What is the current treatment of PTLD after liver transplantation?
Article Outline
- 1. Reduction of the immunosuppression
- 2. Surgery
- 3. Radiotherapy
- 4. Antiviral therapy
- 5. Interferon-alpha
- 6. Conventional chemotherapy
- 7. Monoclonal antibodies
- 8. Adoptive immunotherapy with virus-specific T cells
- 9. Interleukin-6
- 10. Liver re-transplantation
- 11. Follow up
- References
- Copyright
Abbreviations: EBV, Epstein–Barr virus, OLT, orthotopic liver transplantation, PTLD, post-transplantation lymphoproliferative disorders
In the management of liver transplanted patients, post-transplantation lymphoproliferative disorders (PTLDs) represent a specific challenge. The factors associated with PTLDs, their clinical presentation and their diagnostic problems have recently been reviewed in the Journal [1]. Once PTLD has been diagnosed, the strategy consists of taking advantage of the special pathogenesis of lymphomas in immunocompromised hosts, and to choose the most effective and least toxic therapeutic option. The first aim should be to reduce immunosuppression to an absolute minimum. Despite the fact that PTLDs represent a wide spectrum of disorders ranging from natural killer cell lymphoma to localized plasmacytoma, the majority derive from B-cell lymphocytes and can potentially be targeted by monoclonal antibodies against specific antigens. Depending on the localisation and the aggressiveness of the tumour, conventional chemotherapy, surgery and radiotherapy may be of significant help. Strategies based on cytokines and immunotherapy have yet to prove their potential.

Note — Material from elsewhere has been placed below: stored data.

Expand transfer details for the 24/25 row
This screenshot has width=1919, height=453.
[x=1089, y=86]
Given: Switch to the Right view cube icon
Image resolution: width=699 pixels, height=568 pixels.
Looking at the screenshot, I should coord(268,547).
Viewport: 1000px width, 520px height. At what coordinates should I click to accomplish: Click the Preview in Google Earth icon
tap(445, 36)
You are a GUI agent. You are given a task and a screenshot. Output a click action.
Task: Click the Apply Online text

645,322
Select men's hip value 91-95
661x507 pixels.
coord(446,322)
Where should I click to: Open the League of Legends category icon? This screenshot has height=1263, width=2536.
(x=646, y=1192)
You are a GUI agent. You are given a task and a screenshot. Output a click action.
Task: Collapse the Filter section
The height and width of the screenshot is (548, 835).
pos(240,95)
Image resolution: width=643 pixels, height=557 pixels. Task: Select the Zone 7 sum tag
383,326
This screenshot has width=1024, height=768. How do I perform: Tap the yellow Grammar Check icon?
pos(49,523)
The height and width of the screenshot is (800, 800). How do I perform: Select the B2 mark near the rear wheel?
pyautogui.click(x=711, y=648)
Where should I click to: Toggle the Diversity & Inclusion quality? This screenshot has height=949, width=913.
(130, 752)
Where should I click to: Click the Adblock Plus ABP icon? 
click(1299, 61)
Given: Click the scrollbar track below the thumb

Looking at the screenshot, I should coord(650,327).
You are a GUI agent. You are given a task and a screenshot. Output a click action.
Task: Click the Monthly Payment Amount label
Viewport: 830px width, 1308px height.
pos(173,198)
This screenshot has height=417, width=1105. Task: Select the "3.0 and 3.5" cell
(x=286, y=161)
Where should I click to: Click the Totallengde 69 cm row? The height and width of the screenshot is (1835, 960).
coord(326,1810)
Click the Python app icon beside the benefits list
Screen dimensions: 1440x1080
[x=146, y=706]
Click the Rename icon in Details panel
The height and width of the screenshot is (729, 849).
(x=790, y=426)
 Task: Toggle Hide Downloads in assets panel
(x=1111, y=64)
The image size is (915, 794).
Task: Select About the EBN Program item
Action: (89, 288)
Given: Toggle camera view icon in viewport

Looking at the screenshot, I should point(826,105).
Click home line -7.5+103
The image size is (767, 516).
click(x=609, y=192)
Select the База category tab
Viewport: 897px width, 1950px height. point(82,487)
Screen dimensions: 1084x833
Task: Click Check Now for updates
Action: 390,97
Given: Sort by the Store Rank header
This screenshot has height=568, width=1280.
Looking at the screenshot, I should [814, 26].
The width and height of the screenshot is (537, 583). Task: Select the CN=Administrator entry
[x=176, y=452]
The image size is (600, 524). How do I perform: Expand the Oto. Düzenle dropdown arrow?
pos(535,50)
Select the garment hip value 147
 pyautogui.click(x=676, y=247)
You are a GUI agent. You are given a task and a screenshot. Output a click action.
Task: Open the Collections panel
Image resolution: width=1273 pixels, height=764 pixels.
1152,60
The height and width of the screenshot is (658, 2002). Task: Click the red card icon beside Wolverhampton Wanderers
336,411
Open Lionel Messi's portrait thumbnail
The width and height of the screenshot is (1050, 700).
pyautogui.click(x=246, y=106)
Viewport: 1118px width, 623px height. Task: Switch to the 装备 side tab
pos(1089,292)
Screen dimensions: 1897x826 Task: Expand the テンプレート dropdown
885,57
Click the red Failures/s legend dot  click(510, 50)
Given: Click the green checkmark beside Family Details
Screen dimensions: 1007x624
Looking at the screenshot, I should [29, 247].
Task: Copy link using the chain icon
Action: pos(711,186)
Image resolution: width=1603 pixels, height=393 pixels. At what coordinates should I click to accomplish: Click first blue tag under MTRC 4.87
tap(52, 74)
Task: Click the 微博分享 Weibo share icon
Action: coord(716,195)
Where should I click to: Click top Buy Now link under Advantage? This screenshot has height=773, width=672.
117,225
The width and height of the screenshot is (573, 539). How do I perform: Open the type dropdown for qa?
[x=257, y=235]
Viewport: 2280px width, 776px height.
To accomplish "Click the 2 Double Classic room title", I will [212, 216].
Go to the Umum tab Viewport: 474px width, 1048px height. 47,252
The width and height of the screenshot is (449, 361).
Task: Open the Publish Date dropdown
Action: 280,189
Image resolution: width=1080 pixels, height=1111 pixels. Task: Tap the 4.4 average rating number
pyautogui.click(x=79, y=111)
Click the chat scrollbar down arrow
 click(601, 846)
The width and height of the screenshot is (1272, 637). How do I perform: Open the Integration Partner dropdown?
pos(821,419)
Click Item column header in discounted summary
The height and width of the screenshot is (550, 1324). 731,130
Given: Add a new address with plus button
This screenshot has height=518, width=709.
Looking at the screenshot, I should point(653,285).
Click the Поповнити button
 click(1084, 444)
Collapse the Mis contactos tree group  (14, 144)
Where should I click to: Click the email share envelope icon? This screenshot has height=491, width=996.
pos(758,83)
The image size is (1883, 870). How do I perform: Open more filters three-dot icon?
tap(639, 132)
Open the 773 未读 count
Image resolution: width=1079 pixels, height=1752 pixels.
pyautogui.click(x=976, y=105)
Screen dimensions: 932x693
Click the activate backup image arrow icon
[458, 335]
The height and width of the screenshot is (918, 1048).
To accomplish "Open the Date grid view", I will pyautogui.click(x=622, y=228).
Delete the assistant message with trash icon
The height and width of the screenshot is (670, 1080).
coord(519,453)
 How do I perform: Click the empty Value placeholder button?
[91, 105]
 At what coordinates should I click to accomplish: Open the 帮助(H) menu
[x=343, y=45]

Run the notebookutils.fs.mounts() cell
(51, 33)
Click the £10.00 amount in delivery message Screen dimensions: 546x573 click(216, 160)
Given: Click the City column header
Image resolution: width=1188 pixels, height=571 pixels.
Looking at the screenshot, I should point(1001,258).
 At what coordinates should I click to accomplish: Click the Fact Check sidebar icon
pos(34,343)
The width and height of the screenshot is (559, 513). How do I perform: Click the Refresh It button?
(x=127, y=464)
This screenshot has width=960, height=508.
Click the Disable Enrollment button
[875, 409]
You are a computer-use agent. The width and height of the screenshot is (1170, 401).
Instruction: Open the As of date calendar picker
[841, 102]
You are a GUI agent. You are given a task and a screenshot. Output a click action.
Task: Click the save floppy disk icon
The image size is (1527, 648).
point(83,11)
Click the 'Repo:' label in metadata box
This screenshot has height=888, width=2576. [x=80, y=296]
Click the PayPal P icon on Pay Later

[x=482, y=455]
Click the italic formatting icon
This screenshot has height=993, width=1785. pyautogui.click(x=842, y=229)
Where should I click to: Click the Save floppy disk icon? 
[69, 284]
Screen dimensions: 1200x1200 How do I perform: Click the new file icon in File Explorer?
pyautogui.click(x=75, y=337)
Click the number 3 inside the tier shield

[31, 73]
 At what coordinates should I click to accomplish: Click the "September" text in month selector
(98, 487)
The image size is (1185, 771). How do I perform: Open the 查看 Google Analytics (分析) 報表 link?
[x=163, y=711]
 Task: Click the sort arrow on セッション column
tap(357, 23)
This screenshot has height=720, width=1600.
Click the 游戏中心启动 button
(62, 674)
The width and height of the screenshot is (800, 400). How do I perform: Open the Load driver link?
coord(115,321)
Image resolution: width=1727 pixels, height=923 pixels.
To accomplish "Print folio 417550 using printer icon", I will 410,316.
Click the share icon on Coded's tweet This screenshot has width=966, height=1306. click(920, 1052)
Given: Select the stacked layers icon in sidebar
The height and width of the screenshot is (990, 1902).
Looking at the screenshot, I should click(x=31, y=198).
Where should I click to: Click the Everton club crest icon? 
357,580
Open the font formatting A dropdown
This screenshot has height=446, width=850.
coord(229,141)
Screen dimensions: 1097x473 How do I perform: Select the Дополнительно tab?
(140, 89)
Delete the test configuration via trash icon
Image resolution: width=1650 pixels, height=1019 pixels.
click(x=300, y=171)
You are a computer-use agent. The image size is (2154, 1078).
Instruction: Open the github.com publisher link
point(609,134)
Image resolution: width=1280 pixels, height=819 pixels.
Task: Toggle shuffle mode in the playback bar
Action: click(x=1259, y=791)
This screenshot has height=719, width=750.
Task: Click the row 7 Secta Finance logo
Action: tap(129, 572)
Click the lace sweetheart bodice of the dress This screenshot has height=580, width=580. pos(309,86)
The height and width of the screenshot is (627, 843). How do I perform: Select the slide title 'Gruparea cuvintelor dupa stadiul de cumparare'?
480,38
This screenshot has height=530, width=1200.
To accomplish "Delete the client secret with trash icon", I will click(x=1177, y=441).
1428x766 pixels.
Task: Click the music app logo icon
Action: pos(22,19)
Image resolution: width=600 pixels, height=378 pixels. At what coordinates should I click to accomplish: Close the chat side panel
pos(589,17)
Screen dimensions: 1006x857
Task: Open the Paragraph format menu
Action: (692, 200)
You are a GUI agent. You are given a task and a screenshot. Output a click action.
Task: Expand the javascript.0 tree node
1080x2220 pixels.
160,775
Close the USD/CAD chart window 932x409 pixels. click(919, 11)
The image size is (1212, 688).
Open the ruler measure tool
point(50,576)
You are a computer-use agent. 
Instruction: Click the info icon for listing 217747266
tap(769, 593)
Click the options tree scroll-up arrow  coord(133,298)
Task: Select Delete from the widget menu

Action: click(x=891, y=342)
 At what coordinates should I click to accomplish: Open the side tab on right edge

1. Reduction of the immunosuppression
The majority of PTLD, especially those occurring early after liver transplantation are of B-cell origin and Epstein–Barr virus (EBV)-associated. In immunosuppressed patients, EBV-infected B cells cannot be controlled by EBV-specific cytotoxic T cells. Restoring recipient immunity, despite the fact that it carries the risk of graft rejection, remains the most pathophysiologically sound option to take control of EBV-driven lymphoproliferation: it leads to tumour regression in up to 60% of the patients [2]. Depending on the severity of PTLD and the time elapsed since the transplantation, it may be justified to stop immunosuppression completely. In a retrospective analysis of 335 paediatric recipients of a liver transplant, Hurwitz et al. reported that immunosuppression could safely be withdrawn in all 19 cases of PTLD [3]. This was associated with an acceptable risk of manageable acute cellular rejection. There were no deaths caused by rejection and a significant fraction of patients could remain free of immunosuppression. They advocated to base the decision and the timing of immunosuppression restoration on a biopsy-proven graft rejection. In contrast, others witnessed acute graft rejection in 60–74% of the patients in the first 4 weeks following immunosuppression withdrawal with graft loss in 3–17% of the cases [4]. Serinet et al. reported the occurrence of fatal rejection in patient treated for PTLD [5]. In long-term survivors immunosuppressive agents were reintroduced without recurrence of the PTLD [6]. In such cases it might be advisable to select different immunosuppression regimes with better preservation of T-cells. Venzke restarted immunosuppression after treatment of PTLD with anti-CD20 antibodies with basiliximab monotherapy [7]. The role of new immunosuppressors such as mTOR inhibitors in this situation remains to be defined. On one hand, these drugs have anti-proliferative properties, but on the other hand they induce a potent immunosuppression favouring PTLDs [8].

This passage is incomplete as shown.